Copy out, from the data, each line containing the string "computer".

====================

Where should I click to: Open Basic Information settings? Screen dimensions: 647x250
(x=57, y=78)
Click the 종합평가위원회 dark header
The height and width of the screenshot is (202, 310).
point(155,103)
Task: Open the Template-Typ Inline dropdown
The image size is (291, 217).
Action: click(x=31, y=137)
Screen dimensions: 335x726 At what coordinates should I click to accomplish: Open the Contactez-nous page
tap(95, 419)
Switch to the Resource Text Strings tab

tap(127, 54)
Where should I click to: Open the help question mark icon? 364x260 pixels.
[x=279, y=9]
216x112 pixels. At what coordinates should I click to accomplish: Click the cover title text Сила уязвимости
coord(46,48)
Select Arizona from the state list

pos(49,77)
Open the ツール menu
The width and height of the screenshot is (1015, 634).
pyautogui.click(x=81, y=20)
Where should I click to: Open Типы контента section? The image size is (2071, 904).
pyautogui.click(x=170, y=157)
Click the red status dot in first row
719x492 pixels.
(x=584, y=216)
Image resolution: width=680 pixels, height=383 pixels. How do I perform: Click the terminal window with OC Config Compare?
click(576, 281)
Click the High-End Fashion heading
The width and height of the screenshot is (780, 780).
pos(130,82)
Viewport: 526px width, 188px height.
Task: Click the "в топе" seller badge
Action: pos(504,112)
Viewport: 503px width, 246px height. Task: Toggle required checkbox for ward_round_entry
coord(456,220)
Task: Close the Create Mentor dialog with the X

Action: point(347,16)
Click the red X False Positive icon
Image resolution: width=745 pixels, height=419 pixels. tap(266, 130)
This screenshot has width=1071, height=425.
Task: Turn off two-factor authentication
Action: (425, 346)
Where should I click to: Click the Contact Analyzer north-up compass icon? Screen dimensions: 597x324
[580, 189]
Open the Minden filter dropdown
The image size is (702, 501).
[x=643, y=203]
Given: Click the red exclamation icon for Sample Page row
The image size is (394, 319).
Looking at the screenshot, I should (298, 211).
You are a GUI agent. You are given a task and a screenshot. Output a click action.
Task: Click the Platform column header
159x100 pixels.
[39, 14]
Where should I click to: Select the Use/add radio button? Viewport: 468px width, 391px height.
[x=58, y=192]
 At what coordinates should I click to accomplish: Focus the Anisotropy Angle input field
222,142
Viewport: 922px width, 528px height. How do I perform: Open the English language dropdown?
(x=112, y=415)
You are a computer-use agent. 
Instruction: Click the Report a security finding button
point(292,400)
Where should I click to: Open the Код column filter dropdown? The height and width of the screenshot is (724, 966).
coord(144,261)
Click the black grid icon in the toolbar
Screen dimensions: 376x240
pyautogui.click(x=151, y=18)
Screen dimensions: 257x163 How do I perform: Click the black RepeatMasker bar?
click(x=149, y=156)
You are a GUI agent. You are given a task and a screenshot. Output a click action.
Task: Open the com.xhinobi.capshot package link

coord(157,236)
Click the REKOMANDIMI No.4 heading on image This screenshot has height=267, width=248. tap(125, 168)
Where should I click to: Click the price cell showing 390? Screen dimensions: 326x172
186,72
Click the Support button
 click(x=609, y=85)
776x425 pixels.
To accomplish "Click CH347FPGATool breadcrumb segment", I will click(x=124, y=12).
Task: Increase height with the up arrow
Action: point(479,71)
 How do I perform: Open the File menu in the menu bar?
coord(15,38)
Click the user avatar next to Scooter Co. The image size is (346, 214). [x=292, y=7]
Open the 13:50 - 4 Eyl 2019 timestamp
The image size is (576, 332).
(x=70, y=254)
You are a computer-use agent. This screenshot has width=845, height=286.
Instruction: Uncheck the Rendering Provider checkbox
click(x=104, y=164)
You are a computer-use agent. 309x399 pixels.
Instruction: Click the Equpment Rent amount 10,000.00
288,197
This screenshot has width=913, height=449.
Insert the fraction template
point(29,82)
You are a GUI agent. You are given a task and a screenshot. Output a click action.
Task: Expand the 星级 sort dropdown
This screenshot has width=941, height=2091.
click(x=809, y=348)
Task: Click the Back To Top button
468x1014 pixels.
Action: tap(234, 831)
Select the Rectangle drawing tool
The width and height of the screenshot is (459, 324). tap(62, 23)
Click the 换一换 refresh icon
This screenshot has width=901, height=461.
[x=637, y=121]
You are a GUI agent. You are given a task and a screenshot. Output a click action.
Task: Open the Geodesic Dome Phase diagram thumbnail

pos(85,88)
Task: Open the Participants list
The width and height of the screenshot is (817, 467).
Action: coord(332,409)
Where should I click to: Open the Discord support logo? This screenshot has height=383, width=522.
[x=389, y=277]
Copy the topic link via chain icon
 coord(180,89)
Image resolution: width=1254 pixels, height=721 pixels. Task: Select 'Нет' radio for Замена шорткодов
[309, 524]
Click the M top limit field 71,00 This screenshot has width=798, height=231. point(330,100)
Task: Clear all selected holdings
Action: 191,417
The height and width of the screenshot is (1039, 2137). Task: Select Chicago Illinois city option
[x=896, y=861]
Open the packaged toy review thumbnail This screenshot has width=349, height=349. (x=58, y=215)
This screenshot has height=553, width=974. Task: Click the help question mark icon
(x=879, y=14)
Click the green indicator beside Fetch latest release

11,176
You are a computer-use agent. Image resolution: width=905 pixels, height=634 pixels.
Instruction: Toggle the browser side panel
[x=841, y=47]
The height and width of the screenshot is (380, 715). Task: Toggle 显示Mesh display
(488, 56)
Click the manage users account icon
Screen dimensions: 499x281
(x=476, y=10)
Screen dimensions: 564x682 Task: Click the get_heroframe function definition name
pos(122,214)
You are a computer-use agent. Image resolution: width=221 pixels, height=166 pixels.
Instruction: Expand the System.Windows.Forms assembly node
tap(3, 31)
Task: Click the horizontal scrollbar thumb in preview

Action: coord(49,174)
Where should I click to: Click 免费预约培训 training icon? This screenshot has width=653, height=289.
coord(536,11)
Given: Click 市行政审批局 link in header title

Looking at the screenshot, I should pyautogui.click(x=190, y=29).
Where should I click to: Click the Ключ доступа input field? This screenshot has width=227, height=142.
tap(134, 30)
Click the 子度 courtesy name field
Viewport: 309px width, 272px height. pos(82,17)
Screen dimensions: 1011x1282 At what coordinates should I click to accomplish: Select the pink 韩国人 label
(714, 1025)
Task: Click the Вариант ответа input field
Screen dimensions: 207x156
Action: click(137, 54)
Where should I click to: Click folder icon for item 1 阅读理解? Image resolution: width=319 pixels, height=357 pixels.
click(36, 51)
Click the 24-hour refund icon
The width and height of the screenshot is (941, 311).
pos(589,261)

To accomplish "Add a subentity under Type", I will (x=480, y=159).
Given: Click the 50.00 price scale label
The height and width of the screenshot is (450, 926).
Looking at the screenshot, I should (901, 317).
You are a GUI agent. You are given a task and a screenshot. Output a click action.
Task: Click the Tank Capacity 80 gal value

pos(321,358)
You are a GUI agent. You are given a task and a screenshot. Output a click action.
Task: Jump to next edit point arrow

====================

Answer:
You are a computer-use agent. 
You are a computer-use agent. This screenshot has width=845, height=286.
You are a computer-use agent. 309x399 pixels.
You are a computer-use agent. Image resolution: width=905 pixels, height=634 pixels.
You are a computer-use agent. Image resolution: width=221 pixels, height=166 pixels.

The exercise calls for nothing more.